If Tennessee tested its sexual assault kits in a reasonable amount of time, it's reasonable to posit that Fletcher might still be alive.
It's easy, in moments like this one, to call for longer sentences or harsher law enforcement. But Henderson did serve a long sentence --
nearly two decades behind bars is hardly a slap on the wrist. State intervention dedicated to preventing crime may be more effective than our current strategy, which has given us both the largest prison population in the history of the world, and one of the highest rates of violent crime among wealthy industrialized nations.
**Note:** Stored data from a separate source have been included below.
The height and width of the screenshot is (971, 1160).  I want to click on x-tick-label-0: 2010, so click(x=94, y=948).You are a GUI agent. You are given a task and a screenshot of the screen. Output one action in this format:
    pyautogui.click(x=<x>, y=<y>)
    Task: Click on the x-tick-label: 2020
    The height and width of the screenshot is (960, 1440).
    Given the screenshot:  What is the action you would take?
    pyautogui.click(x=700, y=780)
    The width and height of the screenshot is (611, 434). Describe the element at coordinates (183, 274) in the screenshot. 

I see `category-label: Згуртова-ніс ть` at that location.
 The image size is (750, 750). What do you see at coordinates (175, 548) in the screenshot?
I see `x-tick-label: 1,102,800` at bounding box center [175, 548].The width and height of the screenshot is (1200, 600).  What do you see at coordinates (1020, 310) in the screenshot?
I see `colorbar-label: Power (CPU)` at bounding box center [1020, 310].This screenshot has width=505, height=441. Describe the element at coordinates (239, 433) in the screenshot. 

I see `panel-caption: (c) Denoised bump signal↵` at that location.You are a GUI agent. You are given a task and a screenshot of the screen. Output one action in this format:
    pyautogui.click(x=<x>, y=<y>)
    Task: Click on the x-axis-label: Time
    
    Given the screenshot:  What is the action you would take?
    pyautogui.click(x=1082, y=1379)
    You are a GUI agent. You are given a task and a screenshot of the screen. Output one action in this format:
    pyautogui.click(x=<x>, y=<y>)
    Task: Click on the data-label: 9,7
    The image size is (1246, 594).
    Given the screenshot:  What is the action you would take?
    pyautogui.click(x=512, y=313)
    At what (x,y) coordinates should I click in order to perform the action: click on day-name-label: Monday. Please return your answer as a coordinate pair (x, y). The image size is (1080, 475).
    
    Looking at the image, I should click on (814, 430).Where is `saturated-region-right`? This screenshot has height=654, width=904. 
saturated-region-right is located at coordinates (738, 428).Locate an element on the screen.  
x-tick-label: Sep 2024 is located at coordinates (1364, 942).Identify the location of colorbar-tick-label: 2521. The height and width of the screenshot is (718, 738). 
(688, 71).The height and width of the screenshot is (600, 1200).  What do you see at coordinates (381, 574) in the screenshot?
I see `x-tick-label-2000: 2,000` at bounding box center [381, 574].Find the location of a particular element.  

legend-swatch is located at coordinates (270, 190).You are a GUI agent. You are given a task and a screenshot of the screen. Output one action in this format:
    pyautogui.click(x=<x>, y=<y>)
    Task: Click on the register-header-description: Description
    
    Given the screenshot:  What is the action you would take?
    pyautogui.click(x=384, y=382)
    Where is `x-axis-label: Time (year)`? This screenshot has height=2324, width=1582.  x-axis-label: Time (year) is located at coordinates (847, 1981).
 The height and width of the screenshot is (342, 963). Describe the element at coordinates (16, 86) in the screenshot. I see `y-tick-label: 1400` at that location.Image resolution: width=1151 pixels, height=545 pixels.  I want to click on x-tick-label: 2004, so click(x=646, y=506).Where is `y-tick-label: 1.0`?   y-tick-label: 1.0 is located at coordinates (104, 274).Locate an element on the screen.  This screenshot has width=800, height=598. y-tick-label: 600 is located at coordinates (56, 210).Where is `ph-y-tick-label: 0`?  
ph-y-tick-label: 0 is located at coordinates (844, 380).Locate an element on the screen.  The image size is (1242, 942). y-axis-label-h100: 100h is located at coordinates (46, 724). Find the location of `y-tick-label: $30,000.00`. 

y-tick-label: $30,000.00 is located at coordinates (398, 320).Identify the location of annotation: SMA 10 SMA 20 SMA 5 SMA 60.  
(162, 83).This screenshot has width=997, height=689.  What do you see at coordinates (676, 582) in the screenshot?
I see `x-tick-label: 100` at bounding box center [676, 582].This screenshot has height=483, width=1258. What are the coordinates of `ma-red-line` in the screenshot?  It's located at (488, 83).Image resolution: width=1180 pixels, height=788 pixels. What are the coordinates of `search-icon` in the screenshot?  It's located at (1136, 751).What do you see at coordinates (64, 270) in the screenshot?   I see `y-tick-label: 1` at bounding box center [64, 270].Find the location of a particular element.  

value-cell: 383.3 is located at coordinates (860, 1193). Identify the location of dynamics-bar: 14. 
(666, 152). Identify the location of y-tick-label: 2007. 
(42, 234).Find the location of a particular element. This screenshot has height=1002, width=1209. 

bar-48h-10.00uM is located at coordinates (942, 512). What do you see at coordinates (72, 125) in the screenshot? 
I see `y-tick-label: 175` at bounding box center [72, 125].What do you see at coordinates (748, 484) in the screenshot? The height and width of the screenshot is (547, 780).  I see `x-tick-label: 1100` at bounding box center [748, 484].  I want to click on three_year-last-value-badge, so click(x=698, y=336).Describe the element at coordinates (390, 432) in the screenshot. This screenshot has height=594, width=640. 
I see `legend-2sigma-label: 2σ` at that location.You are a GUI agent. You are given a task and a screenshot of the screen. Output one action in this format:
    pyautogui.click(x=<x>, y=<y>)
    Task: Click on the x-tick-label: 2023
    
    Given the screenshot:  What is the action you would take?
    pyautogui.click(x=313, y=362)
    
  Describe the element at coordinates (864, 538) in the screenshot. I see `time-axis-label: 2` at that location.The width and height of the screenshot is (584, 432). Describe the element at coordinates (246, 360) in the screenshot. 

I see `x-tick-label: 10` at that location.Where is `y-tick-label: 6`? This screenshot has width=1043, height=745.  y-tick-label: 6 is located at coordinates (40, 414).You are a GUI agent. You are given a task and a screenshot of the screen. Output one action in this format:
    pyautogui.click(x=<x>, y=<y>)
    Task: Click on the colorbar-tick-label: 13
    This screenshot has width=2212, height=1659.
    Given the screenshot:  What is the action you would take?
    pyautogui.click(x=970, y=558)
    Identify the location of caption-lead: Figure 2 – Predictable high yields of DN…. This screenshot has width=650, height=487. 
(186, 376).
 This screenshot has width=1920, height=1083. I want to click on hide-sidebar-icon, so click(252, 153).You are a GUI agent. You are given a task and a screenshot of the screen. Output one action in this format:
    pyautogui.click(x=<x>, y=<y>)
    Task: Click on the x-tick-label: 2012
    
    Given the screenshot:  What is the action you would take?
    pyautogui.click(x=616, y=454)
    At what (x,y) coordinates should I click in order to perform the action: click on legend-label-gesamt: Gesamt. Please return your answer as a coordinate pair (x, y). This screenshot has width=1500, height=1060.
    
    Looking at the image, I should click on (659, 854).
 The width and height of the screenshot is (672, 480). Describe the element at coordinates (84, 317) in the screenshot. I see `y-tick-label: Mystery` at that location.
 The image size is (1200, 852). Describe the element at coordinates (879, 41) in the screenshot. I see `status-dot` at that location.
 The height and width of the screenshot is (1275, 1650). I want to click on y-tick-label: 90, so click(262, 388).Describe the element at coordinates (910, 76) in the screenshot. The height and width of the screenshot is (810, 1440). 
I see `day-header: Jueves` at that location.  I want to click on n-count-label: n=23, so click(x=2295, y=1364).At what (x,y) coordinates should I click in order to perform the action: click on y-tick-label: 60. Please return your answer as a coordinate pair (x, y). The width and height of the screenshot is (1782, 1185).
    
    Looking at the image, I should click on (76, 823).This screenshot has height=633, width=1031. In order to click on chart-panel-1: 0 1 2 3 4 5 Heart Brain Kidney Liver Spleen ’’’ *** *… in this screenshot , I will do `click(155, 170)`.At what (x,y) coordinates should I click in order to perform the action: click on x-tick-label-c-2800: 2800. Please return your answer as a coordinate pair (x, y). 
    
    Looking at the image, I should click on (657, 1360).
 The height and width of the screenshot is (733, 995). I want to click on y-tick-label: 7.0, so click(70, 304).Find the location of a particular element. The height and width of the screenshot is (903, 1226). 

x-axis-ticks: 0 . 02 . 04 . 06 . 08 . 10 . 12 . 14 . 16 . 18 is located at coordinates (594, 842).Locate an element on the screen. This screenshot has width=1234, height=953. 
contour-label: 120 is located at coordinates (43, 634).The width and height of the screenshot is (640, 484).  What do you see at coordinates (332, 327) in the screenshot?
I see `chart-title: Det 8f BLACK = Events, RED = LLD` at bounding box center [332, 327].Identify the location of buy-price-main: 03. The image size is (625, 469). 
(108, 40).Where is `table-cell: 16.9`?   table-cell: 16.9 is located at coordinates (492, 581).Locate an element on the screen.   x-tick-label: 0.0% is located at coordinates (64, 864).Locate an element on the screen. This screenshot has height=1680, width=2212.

If mass incarceration was the solution to crime, the US would be the safest place on the planet. Instead, it is appallingly
violent.
What is clear is that the system failed when it came to Henderson, who entered it when he was still a child, and it seems to have failed again decades later, when Henderson allegedly raped a woman but faced no consequences, because her sexual assault kit wasn't tested.
One of many problems with the US criminal justice system is a phenomenally poor allocation of resources. While states and the federal government
spend into the millions on each death row inmate, they
cry poverty when it comes to paying for the personnel and facilities to adequately conduct DNA testing, including of sexual assault kits. And this is far from an exclusively Tennessean problem:
Hundreds of thousands of sexual assault kits are currently sitting untested in labs and evidence storage facilities across the US.
The solution is obvious: Crime labs need enough staff to test these kits, and these kits should be traced and tracked through all levels of law enforcement to make sure none slip through the cracks. And that costs money. If states want to prevent subsequent assaults -- and after one sexual assault, many sexual assailants do go on to attack others -- one of the most effective things they can do is
fund crime labs and institute clear systems of accountability for testing sexual assault kits.
I hope that Fletcher's family is able to find peace and get justice, even if nothing can ever heal the wound left by her murder. But I hope, too, that every woman whose name attaches to some ID number on a test tube in a Tennessee lab gets the justice she deserves, too -- even if her case isn't in the media, and even if we never know her name.